Brief: Every line with the string "will" in it belongs in your answer, so copy them all from the data.

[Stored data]
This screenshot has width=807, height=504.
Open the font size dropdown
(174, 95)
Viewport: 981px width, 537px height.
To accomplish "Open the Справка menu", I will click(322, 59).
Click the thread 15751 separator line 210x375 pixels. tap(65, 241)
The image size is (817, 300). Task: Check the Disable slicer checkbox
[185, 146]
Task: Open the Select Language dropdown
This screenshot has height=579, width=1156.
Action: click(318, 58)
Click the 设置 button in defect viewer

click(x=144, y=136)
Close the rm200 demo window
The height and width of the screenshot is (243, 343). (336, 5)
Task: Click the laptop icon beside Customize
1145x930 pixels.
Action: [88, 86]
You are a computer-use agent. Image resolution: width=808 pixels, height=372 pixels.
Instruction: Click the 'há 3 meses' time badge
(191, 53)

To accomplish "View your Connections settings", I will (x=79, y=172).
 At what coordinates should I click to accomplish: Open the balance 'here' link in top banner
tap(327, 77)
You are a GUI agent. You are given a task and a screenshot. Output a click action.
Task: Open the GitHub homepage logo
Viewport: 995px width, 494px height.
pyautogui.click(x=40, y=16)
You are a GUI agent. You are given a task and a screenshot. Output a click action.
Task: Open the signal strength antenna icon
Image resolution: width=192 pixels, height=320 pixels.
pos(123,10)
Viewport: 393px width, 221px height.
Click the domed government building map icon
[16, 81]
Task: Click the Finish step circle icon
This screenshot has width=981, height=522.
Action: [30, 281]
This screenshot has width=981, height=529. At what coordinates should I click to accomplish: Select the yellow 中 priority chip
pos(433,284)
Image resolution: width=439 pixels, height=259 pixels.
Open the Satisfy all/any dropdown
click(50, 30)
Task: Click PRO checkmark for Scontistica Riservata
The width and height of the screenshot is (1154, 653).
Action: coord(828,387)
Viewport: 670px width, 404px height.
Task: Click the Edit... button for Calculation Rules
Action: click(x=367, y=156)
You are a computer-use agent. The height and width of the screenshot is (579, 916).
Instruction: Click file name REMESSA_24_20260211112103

Finished task:
To accomplish "Open the Справка menu", I will click(322, 59).
To accomplish "View your Connections settings", I will (x=79, y=172).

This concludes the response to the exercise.